When Jane Morgan Weintraub addressed the audience, her gigantic emerald ring shining across the room almost as much as her smile, she was very clear about what the evening meant: “I want you to know what it’s like being married to a man who can make dreams come true--for me and for all of us.”

Former Israeli ambassador Simca Dinitz brought a more serious side to the evening, talking about the current problems in Israel. He said that, “given the choice of being popular dead or unpopular alive, we will suffer the consequences of being unpopular alive.”
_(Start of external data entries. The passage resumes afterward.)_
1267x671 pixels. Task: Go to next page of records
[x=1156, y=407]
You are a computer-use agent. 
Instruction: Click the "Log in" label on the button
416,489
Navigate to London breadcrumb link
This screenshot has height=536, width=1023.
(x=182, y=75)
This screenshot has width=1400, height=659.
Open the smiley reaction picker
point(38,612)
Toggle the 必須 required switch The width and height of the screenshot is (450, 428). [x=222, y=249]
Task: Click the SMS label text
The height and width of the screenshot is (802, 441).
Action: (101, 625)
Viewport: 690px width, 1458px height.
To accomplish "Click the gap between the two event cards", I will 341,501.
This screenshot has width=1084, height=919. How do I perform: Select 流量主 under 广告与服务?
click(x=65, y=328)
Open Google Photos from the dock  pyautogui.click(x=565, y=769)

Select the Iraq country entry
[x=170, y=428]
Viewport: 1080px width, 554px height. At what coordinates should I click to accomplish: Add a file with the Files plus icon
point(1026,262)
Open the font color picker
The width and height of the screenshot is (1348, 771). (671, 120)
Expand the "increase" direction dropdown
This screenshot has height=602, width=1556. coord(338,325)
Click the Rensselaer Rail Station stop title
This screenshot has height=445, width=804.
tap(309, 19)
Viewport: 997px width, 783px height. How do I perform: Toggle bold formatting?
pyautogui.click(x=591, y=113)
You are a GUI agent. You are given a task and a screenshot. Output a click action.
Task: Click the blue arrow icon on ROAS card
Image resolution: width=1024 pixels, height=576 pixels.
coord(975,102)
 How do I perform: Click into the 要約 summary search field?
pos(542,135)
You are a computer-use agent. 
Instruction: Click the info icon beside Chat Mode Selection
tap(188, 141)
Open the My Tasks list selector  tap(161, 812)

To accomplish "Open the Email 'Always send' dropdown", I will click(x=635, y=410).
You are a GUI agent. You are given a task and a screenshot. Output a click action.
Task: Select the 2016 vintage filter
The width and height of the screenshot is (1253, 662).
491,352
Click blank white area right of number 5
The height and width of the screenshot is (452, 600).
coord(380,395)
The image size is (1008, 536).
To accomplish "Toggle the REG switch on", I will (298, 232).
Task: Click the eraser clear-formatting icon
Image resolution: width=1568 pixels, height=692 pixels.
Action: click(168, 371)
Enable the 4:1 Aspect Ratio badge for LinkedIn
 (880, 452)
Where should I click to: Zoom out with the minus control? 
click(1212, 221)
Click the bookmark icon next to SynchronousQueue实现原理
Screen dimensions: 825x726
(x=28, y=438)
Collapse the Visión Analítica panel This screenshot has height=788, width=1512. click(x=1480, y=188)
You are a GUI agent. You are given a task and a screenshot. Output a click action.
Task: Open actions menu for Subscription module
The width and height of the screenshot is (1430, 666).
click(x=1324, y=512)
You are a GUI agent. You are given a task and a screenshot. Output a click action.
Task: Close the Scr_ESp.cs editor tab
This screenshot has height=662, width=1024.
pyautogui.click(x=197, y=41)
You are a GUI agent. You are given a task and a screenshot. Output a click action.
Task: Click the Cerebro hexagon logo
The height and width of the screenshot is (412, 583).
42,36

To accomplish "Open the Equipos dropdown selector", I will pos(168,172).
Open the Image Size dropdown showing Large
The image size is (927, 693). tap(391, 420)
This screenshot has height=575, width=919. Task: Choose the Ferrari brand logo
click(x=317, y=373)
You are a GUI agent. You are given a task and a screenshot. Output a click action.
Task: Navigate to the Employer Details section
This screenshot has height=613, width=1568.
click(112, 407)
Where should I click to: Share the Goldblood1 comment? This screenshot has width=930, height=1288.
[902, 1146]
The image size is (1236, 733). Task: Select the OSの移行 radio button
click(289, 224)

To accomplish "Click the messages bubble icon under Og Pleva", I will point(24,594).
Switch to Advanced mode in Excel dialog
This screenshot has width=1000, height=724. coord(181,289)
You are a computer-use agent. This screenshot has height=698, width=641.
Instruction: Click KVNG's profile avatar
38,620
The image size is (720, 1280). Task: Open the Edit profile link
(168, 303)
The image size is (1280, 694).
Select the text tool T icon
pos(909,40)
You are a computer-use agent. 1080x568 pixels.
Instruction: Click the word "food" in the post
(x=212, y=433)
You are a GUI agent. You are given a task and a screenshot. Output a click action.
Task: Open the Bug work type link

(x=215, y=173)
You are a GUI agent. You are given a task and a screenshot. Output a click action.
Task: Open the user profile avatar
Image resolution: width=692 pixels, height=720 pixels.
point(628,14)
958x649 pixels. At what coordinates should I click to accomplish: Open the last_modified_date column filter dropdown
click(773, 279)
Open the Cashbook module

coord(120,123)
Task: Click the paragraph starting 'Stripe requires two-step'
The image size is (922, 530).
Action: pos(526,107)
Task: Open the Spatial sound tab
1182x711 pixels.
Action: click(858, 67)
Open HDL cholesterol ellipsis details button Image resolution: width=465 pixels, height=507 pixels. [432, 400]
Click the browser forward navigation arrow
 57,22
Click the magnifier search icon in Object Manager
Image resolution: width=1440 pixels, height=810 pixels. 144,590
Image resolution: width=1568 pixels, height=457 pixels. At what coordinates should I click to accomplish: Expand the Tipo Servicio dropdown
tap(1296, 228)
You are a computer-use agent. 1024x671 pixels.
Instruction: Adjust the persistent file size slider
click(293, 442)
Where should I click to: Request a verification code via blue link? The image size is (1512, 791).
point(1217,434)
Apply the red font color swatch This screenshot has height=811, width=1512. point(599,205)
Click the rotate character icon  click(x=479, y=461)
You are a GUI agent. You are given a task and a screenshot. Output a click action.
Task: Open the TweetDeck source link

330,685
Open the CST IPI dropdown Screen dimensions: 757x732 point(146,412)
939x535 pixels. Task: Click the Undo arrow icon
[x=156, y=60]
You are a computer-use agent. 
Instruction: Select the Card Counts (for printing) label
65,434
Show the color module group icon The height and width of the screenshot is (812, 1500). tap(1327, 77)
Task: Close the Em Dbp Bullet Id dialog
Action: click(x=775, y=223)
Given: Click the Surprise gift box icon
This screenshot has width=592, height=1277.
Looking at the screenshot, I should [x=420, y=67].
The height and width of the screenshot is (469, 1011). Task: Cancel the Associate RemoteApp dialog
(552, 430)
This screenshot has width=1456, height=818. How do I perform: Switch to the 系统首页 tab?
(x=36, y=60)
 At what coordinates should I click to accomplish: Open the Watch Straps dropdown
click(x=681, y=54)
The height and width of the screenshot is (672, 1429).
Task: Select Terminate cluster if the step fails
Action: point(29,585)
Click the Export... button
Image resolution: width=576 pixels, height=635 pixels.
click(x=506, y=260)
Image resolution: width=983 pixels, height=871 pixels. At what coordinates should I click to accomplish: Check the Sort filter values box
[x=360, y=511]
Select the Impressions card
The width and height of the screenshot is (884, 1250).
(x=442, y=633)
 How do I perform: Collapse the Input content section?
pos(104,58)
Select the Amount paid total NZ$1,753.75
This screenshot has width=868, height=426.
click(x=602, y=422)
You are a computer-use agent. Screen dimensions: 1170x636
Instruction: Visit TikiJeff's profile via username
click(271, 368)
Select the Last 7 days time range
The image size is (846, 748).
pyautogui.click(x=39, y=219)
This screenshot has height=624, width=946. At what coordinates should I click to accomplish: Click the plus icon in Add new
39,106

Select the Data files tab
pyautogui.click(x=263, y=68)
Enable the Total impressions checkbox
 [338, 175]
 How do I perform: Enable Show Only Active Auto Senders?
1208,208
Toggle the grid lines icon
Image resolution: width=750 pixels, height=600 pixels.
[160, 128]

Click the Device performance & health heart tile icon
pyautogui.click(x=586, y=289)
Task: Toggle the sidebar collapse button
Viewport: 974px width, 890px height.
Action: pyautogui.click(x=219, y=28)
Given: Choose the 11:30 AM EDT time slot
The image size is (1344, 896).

The room was Hollywood’s version of a beach party--a tanned lifeguard sitting high above the foyer, feathered palm trees sprouting out of sand and cactus centerpieces by the Flower Shop, Coca-Cola beach bags complete with Beach Boys hats and beach balls. (Weintraub has been connected with the Beach Boys for 20 years and Coca-Cola is a major backer of Weintraub Entertainment, and that’s the way Tinseltown works.) There were more publicists and agents per square foot than is ever seen in these parts--Lee Solters and William Morris’ Norman Brokaw fighting their way between the tables to chat.

Hefty Coat

The Beach Boys’ Mike Love arrived with a hefty sable coat and hat. “Who was that man?,” Barbara Davis asked. When Marvin was kiddingly warned that he’d better be careful, that the fur-bearing Mrs. Davis might find the fur-wrapped Love attractive, he just shook his head. “I’m safe,” he announced. “Nobody else can afford her.”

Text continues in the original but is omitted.